In the content picker, we only see a very small preview of the page we're trying to link to. One idea to fix this could be a side panel that opens to the right, where we see an extended list view of the the full page name, image, date, etc., of each article.
We have connected DocRaptor with Sanity to produce PDFs. It's been great!
Everything! But to list out the best parts in my opinion: You can customize the Desk structure as you need it. You can easily create custom input and preview components. The schema's flexibility is really nice to work with, letting you generate data structures based on the business needs. GROQ queries are lovely; they let you use the data you need and in the structure you want for the front end. The image API is incredible; you can define areas of interest, generate LQPI images, let the front end decide on the image sizes, and crop instead of having the editor do this. It's just lovely to work with.
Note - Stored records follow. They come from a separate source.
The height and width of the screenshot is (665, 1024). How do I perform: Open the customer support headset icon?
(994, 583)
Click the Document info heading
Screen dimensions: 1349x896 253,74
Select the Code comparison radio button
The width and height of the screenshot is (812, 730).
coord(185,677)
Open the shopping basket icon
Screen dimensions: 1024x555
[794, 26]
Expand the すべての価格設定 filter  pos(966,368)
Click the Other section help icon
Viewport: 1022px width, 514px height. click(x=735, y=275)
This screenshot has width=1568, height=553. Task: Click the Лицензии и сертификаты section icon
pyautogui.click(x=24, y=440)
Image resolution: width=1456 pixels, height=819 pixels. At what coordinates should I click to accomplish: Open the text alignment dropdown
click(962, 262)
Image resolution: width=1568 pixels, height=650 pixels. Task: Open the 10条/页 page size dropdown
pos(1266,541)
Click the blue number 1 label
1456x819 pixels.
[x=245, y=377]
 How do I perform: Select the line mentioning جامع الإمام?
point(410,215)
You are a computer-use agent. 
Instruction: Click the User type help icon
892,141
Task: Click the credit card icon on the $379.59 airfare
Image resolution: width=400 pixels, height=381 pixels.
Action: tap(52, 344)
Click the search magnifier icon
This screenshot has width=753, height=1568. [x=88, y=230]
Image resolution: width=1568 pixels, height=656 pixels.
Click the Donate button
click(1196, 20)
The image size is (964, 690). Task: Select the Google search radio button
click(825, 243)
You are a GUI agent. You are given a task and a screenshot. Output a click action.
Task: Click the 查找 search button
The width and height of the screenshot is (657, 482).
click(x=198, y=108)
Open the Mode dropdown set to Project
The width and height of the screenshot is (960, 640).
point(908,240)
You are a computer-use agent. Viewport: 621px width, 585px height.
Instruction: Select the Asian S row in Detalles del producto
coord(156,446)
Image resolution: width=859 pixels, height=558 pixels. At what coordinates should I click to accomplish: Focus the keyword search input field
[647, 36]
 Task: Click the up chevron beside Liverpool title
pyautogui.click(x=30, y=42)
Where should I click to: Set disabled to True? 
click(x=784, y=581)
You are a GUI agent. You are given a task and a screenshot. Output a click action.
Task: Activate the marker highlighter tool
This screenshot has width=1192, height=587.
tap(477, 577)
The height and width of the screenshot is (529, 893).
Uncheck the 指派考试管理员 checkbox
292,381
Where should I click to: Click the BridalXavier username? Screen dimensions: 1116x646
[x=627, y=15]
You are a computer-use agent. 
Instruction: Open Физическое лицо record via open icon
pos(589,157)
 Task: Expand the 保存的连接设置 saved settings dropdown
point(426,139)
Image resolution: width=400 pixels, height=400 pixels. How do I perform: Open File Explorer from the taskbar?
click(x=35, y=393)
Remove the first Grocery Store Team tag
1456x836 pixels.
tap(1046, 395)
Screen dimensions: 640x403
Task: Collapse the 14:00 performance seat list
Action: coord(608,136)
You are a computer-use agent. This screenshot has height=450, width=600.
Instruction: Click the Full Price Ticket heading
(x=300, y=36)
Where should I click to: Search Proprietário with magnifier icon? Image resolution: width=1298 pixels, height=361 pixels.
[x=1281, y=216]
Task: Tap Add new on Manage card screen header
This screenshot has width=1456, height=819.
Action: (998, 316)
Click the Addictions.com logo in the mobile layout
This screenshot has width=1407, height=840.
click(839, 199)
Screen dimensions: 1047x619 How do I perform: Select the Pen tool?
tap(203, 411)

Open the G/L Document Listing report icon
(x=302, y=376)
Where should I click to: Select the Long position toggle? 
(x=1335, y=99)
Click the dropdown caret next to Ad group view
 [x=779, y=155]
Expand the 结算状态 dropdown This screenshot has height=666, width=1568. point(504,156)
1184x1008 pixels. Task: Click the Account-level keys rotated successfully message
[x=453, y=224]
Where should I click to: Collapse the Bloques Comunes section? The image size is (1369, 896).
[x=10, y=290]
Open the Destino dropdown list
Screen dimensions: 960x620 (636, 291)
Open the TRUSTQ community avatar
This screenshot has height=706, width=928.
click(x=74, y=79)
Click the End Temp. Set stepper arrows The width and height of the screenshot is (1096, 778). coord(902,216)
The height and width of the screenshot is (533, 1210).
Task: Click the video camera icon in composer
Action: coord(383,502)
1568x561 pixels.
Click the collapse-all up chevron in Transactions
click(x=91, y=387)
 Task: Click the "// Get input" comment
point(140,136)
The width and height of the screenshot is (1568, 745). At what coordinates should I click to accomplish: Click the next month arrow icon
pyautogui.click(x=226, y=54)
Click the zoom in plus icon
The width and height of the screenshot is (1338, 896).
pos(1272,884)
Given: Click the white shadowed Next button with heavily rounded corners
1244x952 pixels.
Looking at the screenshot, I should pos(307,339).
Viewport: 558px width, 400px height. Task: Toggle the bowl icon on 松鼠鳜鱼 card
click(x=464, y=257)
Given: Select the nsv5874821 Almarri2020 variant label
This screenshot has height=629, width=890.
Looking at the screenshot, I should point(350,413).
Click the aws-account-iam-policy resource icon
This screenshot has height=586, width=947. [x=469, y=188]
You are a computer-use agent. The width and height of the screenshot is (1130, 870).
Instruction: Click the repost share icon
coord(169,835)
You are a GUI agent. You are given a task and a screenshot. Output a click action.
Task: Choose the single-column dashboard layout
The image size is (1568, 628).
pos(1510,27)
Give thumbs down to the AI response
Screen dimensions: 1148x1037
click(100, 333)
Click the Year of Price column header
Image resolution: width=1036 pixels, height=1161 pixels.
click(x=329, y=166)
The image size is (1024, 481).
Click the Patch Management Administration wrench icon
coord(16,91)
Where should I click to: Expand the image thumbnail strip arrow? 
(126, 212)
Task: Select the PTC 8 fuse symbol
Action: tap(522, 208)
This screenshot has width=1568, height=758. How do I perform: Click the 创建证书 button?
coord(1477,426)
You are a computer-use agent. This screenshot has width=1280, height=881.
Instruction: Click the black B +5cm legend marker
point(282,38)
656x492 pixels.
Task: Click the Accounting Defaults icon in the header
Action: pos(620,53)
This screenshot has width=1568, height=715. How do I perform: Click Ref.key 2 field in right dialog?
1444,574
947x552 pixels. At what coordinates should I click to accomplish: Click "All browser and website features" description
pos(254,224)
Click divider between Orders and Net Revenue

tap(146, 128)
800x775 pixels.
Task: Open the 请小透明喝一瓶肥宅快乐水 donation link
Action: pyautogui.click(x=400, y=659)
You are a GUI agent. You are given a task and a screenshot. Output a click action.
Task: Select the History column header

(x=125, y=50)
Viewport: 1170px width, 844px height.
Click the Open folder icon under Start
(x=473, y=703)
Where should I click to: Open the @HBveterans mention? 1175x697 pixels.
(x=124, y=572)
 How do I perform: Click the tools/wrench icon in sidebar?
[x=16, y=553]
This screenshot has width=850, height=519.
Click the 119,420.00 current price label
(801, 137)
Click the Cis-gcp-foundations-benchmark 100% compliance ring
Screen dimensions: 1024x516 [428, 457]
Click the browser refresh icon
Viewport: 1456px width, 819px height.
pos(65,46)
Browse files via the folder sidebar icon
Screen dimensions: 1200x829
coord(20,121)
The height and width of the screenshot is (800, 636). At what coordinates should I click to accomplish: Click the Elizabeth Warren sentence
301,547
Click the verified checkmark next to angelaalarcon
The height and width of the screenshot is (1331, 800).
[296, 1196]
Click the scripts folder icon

Nothing that I dislike, but things to improve on: Typescript typings, but it looks like this is getting some love in version 3. The part system is weird to work with, but also being replaced on version 3. Most of the issues look like they are being addressed on version 3, but what I have not seen are the following: A tree component (for nested structures). Access to the URL on the Desk as the state has it, maybe it's a hook or some other method that already exists, but I didn't see it. For example, I sometimes need to pass custom get params (like the market) and then read them from an input or schema and do something with this. I use Javascript to parse the URL to get ids, markets, etc.
It lets us create a custom CMS based on the business requirements in record time. It made us productive from day one once we defined how we needed the content to be structured, and if any of these changes, it was effortless to update it. Baseline... is flexible to work with, letting you adapt Sanity to anything the developers and the business need.